Each object is an instance of a **class** that defines a bundle of attributes and functions (now, as proprietary to the object type, called *methods*), the point being that **every object of that class will automatically have those proprietary attributes and methods**.

A class is like a blueprint that describes how to create a specific type of object.

![blueprint](img/blueprint.jpeg)

## Classes

We can define **new** classes of objects altogether by using the keyword `class`:

In [34]:
class Car:
    """Automotive object"""
    pass # This is called a stub.

In [35]:
# Instantiate a car object

ferrari = Car()
type(ferrari)

__main__.Car

In [36]:
# We can give the Ferrari four wheels

ferrari.wheels = 4
ferrari.wheels

4

But wouldn't it be nice not to have to do that every time?
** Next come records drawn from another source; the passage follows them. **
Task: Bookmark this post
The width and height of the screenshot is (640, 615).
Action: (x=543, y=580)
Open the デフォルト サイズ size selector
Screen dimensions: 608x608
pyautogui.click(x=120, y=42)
We'll just include the 4-wheels specification in the blueprint!

In [37]:
class Car:
    """Automotive object"""
    
    wheels = 4                      # These are attributes of *every* car.

In [38]:
civic = Car()
civic.wheels

4

In [39]:
#  Then we can add more attributes
class Car:
    """Automotive object"""
    
    wheels = 4                      # These are attributes of *every* car.
    doors = 4

In [40]:
ferrari = Car()
ferrari.doors

4

In [41]:
ferrari.wheels

4

In [42]:
# Does your Ferrari have only 2 doors? 
# These attributes can be overwritten.

ferrari.doors = 2
ferrari.doors

2

## Methods

We can also write functions that are associated with each class.  
As said above, a function associated with a class is called a method.

In [43]:
#  Then we can add more attributes
class Car:
    """Automotive object"""
    
    wheels = 4                      # These are attributes of *every* car.
    doors = 4

    def honk(self):                   # These are methods we can call on *any* car.
        print('Beep beep')

In [44]:
ferrari = civic = Car()
ferrari.honk()
civic.honk()

Beep beep
Beep beep


In [45]:
type(ferrari.wheels)

int

In [46]:
type(ferrari.honk())

Beep beep


NoneType

Wait a second, what's that `self` doing? <br/> Every method should include `self` as its first parameter, **which refers to the individual object, i.e. to the instance of the class**.